• RECORDS SHOWN
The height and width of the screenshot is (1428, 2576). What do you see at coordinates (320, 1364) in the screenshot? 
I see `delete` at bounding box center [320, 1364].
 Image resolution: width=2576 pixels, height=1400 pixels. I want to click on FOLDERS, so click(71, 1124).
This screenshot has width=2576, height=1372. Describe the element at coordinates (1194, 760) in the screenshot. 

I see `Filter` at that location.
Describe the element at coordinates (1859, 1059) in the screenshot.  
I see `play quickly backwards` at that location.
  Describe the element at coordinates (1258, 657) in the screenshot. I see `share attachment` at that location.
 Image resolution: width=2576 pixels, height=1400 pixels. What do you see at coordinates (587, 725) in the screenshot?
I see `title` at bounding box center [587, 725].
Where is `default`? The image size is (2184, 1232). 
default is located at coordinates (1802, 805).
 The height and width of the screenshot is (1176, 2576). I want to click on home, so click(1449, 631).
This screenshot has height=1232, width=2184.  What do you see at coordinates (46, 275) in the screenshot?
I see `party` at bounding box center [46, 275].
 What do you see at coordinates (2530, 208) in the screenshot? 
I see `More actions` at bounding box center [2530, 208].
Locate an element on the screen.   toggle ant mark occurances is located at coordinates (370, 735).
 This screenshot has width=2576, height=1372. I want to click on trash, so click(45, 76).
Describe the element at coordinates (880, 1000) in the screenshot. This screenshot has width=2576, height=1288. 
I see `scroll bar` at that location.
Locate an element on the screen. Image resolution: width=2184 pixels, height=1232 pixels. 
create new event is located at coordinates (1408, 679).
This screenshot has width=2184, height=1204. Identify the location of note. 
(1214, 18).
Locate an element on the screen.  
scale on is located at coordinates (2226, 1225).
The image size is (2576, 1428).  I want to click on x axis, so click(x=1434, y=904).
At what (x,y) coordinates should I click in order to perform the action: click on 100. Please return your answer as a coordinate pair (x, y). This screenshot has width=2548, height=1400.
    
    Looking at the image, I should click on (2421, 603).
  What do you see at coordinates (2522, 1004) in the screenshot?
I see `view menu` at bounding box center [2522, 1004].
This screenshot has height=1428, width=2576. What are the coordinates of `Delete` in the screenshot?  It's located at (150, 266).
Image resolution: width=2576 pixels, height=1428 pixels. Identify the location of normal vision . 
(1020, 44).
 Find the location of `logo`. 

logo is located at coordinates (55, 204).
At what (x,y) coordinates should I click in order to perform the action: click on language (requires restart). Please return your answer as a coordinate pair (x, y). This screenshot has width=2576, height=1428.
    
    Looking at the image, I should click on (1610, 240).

• AIM OF THE EXERCISE
Put the lines above into a Markdown table with two columns, Row and Line. Number the rows in order and skip the blank lines.

• THE REPLY
| Row | Line |
|---|---|
| 1 | The height and width of the screenshot is (1428, 2576). What do you see at coordinates (320, 1364) in the screenshot?  |
| 2 | I see `delete` at bounding box center [320, 1364]. |
| 3 |  Image resolution: width=2576 pixels, height=1400 pixels. I want to click on FOLDERS, so click(71, 1124). |
| 4 | This screenshot has width=2576, height=1372. Describe the element at coordinates (1194, 760) in the screenshot.  |
| 5 | I see `Filter` at that location. |
| 6 | Describe the element at coordinates (1859, 1059) in the screenshot.   |
| 7 | I see `play quickly backwards` at that location. |
| 8 |   Describe the element at coordinates (1258, 657) in the screenshot. I see `share attachment` at that location. |
| 9 |  Image resolution: width=2576 pixels, height=1400 pixels. What do you see at coordinates (587, 725) in the screenshot? |
| 10 | I see `title` at bounding box center [587, 725]. |
| 11 | Where is `default`? The image size is (2184, 1232).  |
| 12 | default is located at coordinates (1802, 805). |
| 13 |  The height and width of the screenshot is (1176, 2576). I want to click on home, so click(1449, 631). |
| 14 | This screenshot has height=1232, width=2184.  What do you see at coordinates (46, 275) in the screenshot? |
| 15 | I see `party` at bounding box center [46, 275]. |
| 16 |  What do you see at coordinates (2530, 208) in the screenshot?  |
| 17 | I see `More actions` at bounding box center [2530, 208]. |
| 18 | Locate an element on the screen.   toggle ant mark occurances is located at coordinates (370, 735). |
| 19 |  This screenshot has width=2576, height=1372. I want to click on trash, so click(45, 76). |
| 20 | Describe the element at coordinates (880, 1000) in the screenshot. This screenshot has width=2576, height=1288.  |
| 21 | I see `scroll bar` at that location. |
| 22 | Locate an element on the screen. Image resolution: width=2184 pixels, height=1232 pixels.  |
| 23 | create new event is located at coordinates (1408, 679). |
| 24 | This screenshot has width=2184, height=1204. Identify the location of note.  |
| 25 | (1214, 18). |
| 26 | Locate an element on the screen.   |
| 27 | scale on is located at coordinates (2226, 1225). |
| 28 | The image size is (2576, 1428).  I want to click on x axis, so click(x=1434, y=904). |
| 29 | At what (x,y) coordinates should I click in order to perform the action: click on 100. Please return your answer as a coordinate pair (x, y). This screenshot has width=2548, height=1400. |
| 30 |     Looking at the image, I should click on (2421, 603). |
| 31 |   What do you see at coordinates (2522, 1004) in the screenshot? |
| 32 | I see `view menu` at bounding box center [2522, 1004]. |
| 33 | This screenshot has height=1428, width=2576. What are the coordinates of `Delete` in the screenshot?  It's located at (150, 266). |
| 34 | Image resolution: width=2576 pixels, height=1428 pixels. Identify the location of normal vision .  |
| 35 | (1020, 44). |
| 36 |  Find the location of `logo`.  |
| 37 | logo is located at coordinates (55, 204). |
| 38 | At what (x,y) coordinates should I click in order to perform the action: click on language (requires restart). Please return your answer as a coordinate pair (x, y). This screenshot has width=2576, height=1428. |
| 39 |     Looking at the image, I should click on (1610, 240). |